Required work: From the entries that follow, work out how many lines contain "height". Write the number only.

Collected data:
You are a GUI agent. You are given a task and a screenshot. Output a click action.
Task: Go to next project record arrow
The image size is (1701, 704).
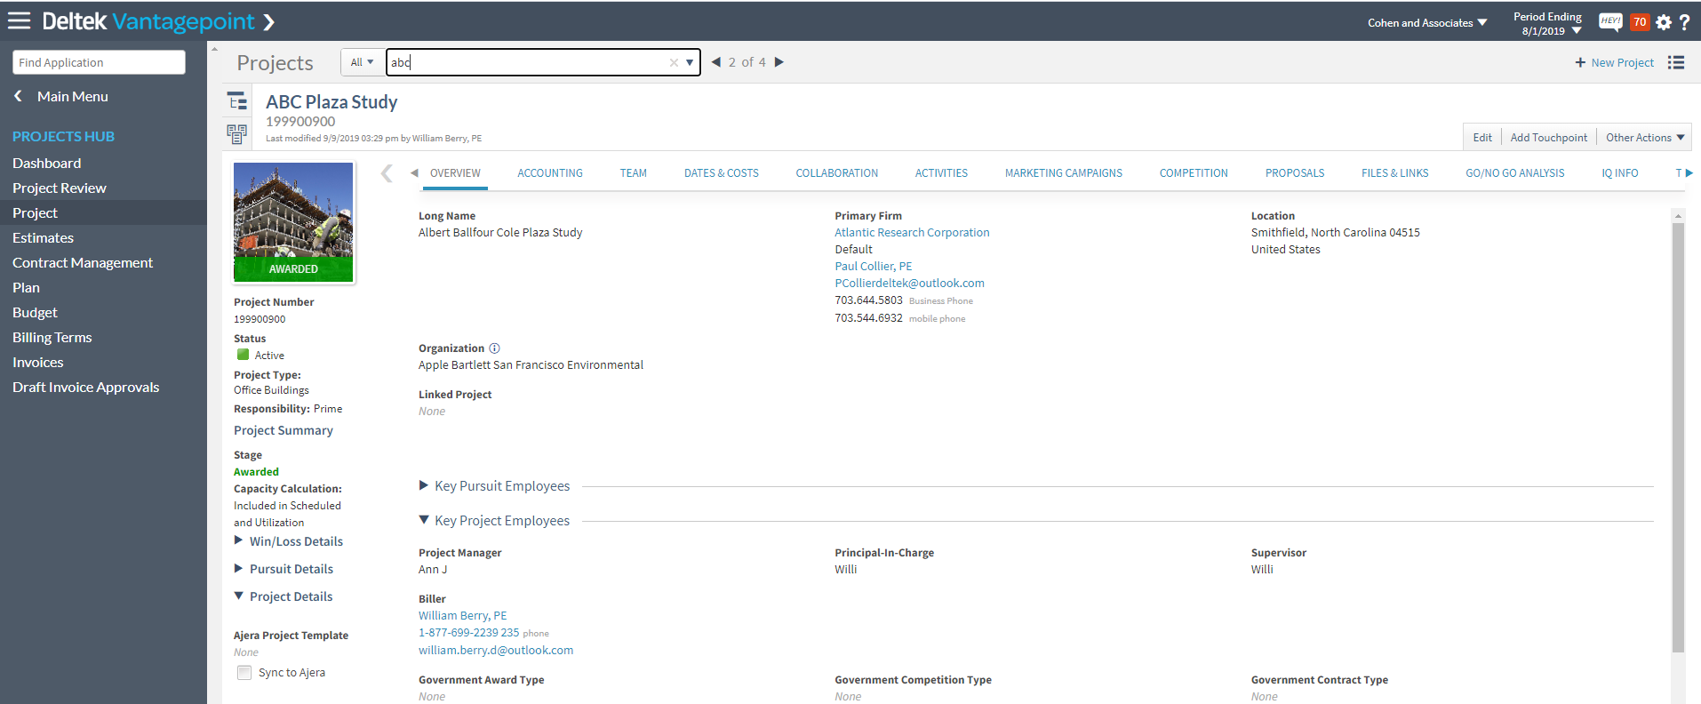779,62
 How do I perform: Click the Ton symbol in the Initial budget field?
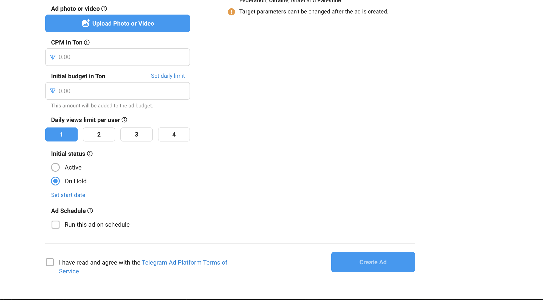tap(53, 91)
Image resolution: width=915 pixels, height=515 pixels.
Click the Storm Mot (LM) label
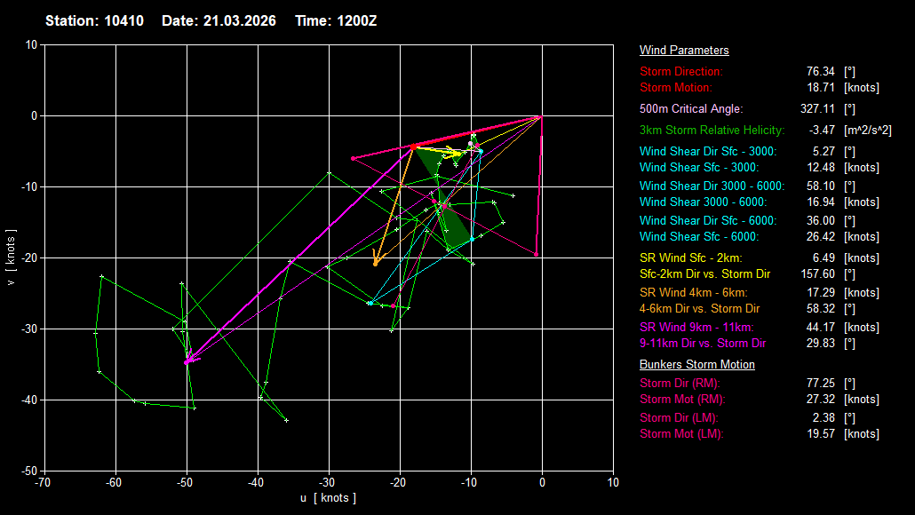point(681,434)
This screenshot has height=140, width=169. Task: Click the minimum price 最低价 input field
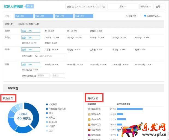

Result: 2